- [OBJECTIVE]
Copy the listing below word for word, from the line with "This screenshot has width=1920, height=1080." up to and including the line with "center [270, 421].".

- [DATASET EXTRACT]

━━━━━━

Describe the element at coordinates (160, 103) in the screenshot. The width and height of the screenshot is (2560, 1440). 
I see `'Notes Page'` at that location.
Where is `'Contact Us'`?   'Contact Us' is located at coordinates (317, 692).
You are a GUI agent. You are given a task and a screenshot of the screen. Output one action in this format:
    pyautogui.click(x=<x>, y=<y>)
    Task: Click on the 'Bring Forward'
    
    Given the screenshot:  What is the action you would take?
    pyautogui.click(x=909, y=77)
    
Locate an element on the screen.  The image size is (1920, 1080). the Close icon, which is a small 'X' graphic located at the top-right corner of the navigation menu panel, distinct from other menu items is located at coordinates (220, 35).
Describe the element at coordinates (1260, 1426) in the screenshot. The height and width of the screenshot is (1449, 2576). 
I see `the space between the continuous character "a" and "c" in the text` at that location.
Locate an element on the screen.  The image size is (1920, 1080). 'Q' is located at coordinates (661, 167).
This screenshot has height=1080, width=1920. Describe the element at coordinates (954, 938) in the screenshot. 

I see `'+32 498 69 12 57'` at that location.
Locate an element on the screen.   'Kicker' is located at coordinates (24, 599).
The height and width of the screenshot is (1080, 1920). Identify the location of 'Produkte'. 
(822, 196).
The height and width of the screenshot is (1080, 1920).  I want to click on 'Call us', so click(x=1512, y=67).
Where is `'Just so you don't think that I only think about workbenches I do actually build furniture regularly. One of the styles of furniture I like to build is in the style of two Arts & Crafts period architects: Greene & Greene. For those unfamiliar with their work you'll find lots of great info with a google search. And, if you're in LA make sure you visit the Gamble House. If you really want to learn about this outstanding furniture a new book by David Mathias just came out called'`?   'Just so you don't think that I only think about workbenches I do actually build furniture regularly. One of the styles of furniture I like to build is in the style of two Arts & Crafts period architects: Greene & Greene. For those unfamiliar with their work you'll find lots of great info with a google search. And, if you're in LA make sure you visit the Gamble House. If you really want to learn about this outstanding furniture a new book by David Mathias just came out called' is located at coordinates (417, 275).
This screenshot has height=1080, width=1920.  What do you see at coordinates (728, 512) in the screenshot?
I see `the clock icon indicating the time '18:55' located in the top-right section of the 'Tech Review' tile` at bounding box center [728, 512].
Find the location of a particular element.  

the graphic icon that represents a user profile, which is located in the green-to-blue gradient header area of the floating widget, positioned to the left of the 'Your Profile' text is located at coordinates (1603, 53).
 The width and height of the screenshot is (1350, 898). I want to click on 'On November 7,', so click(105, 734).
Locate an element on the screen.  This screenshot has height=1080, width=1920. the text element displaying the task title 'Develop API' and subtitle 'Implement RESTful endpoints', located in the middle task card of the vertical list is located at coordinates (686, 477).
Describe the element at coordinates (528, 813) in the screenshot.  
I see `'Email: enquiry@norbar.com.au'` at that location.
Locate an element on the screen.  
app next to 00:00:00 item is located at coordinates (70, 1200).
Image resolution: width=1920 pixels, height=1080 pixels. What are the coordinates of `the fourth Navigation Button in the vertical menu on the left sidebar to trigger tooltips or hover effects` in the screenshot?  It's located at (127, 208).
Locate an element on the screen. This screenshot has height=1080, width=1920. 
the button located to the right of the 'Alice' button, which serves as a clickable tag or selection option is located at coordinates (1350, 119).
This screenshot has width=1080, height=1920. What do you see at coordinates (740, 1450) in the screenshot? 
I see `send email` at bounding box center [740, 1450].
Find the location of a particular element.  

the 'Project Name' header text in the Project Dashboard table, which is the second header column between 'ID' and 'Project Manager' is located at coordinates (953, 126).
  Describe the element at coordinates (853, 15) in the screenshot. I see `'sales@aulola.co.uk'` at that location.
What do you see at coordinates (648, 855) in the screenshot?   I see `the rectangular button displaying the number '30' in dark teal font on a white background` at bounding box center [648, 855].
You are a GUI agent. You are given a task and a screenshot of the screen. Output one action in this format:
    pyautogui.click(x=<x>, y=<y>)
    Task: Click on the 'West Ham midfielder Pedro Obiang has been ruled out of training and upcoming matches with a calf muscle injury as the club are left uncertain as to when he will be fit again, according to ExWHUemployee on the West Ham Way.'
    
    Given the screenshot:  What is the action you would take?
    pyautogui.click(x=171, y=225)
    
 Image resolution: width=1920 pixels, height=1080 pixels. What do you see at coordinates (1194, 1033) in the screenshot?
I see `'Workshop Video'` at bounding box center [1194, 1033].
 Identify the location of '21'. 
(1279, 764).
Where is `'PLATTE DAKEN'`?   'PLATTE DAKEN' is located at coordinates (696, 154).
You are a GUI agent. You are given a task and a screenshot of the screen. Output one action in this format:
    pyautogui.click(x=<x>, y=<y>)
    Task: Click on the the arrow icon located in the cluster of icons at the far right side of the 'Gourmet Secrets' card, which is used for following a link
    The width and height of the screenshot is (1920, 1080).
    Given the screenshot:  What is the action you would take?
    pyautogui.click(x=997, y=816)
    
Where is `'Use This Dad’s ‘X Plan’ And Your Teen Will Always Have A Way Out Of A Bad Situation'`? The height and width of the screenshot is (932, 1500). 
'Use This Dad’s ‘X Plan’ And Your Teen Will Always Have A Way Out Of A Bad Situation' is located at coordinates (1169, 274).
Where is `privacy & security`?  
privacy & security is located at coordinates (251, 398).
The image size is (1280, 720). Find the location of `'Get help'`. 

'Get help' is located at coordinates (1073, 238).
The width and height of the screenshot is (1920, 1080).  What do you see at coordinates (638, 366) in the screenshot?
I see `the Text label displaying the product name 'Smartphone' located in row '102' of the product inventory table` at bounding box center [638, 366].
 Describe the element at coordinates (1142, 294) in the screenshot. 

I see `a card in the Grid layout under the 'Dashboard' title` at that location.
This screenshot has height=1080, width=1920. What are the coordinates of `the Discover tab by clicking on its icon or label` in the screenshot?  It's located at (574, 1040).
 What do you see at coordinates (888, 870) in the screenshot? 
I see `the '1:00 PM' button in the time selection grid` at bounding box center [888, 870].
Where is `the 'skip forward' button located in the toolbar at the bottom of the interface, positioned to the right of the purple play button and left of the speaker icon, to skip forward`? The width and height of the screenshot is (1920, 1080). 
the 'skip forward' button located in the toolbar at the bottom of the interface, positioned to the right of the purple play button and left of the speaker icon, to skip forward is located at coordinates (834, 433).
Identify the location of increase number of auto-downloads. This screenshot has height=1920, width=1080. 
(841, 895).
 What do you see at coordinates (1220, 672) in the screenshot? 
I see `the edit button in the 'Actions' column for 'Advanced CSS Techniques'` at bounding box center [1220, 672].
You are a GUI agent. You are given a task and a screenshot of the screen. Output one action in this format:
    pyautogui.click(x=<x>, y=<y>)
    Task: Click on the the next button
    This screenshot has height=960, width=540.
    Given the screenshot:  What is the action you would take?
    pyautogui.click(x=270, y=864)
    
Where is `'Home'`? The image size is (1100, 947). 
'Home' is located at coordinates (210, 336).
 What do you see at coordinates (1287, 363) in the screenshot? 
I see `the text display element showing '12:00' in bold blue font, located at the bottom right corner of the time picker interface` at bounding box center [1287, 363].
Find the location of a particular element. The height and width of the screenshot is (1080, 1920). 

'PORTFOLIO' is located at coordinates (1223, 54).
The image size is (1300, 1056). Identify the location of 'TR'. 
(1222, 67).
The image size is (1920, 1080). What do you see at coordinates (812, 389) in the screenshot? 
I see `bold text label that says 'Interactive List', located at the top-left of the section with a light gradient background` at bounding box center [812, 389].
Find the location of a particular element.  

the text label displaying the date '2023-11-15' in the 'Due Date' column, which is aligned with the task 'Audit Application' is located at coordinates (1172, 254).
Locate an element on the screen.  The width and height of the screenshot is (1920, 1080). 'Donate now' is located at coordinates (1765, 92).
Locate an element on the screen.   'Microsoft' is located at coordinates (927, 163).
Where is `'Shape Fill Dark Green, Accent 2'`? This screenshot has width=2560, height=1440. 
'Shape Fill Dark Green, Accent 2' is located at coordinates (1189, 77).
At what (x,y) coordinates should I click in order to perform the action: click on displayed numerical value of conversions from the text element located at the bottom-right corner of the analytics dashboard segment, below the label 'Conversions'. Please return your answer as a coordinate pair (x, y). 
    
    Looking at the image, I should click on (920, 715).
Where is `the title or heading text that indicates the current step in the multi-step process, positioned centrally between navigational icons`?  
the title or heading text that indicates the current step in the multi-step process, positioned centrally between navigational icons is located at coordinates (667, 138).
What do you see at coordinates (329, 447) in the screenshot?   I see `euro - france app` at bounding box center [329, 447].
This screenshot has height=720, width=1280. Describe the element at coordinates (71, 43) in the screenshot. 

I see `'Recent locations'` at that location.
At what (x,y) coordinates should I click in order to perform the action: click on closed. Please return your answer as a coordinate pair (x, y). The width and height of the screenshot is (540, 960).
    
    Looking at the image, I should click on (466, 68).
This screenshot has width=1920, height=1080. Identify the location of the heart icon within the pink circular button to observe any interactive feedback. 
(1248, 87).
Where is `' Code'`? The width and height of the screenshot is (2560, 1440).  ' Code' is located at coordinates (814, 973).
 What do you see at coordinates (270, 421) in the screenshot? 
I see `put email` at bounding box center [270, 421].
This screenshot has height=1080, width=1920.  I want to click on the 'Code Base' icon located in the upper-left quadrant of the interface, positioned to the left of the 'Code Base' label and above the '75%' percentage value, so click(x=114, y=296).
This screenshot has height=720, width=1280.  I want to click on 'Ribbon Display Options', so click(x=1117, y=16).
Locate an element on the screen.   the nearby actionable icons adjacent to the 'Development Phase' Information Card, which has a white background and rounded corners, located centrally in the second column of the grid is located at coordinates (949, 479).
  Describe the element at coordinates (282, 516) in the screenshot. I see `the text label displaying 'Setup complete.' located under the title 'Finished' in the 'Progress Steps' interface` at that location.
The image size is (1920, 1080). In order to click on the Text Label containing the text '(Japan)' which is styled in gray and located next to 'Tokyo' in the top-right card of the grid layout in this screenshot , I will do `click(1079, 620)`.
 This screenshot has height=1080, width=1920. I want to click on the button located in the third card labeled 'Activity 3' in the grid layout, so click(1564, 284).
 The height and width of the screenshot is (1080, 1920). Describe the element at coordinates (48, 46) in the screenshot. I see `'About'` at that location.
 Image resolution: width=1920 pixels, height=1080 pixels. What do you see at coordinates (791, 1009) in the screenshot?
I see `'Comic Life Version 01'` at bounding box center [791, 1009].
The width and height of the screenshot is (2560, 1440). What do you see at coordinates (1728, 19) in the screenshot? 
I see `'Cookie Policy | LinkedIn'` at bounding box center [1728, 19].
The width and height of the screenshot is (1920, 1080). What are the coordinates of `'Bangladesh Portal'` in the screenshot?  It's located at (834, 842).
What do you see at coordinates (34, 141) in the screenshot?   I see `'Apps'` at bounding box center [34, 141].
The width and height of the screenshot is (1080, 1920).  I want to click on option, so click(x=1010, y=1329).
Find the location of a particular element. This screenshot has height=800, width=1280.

━━━━━━

- [RESULT OF THE TASK]
This screenshot has width=1920, height=1080. Identify the location of the heart icon within the pink circular button to observe any interactive feedback. 
(1248, 87).
Where is `' Code'`? The width and height of the screenshot is (2560, 1440).  ' Code' is located at coordinates (814, 973).
 What do you see at coordinates (270, 421) in the screenshot? 
I see `put email` at bounding box center [270, 421].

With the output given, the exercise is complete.